O ex-marido da vereadora Elinete da Silva, da cidade de Prata, no Cariri paraibano, foi condenado a 30 anos de prisão em regime fechado pelo assassinato da parlamentar, ocorrido em 2022. O julgamento de Manoel Ângelo aconteceu no Fórum Ministro Luiz Rafael Mayer, em Monteiro, e se estendeu por cerca de 18 horas, sendo concluído na madrugada desta sexta-feira (7).
O conselho de sentença reconheceu o réu pelos crimes de homicídio qualificado, feminicídio e motivo torpe. Antes do início do julgamento, familiares, amigos e moradores da região se concentraram em frente ao fórum pedindo justiça pela morte da vereadora.
O crime aconteceu durante a entrega de premiações de um torneio de futebol amador, quando Elinete foi surpreendida pelo ex-marido, que disparou contra ela três vezes, atingindo a perna, a cabeça e o peito. A vereadora morreu ainda no local.
Segundo a investigação conduzida pela delegada Renata Patu, o acusado não aceitava o fim do relacionamento, encerrado pouco mais de um mês antes do crime.

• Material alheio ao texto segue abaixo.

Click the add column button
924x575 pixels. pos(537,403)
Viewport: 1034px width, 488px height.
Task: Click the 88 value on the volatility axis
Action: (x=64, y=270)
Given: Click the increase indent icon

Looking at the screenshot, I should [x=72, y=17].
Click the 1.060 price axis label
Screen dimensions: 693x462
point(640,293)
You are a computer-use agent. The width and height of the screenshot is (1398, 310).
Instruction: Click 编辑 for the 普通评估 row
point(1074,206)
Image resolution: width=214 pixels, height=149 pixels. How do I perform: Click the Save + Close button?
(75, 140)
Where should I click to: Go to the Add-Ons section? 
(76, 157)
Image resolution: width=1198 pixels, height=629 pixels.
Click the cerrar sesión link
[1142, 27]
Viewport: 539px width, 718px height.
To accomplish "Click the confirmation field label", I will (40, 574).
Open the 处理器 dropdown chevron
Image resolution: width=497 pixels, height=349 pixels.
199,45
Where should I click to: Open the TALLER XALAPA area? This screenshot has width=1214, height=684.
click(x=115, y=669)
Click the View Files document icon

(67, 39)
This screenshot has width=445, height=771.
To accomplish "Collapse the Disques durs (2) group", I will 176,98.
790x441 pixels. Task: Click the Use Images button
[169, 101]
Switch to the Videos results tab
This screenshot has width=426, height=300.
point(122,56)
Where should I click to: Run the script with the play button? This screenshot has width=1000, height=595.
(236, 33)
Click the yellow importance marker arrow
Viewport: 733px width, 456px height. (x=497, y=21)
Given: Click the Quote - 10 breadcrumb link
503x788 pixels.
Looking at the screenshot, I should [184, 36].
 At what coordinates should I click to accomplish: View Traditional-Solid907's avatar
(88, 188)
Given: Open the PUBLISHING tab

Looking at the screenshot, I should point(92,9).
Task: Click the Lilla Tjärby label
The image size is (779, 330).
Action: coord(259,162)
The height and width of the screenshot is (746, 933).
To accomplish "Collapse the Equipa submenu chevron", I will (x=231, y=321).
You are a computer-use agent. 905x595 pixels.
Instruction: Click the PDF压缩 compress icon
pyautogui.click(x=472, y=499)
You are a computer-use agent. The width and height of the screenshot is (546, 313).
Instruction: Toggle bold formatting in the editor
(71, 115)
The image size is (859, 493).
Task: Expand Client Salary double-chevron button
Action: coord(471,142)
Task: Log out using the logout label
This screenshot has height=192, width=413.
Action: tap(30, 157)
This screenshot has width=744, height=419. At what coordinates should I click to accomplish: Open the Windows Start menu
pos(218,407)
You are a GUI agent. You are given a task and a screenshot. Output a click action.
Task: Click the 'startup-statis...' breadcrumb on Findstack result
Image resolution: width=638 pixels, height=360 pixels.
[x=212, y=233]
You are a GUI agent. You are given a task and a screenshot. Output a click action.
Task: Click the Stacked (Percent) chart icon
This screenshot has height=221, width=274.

Nesse período, ele teria passado a perseguir a vítima e, inclusive, tentado localizá-la em outro evento na cidade de Monteiro um dia antes do assassinato.
De acordo com familiares, após a separação, Manoel Ângelo chegou a vender bens que o casal possuía para impedir que Elinete e a filha tivessem acesso ao patrimônio. O caso, que chocou a população do Cariri, passou a ser tratado como um dos exemplos mais emblemáticos de feminicídio na região.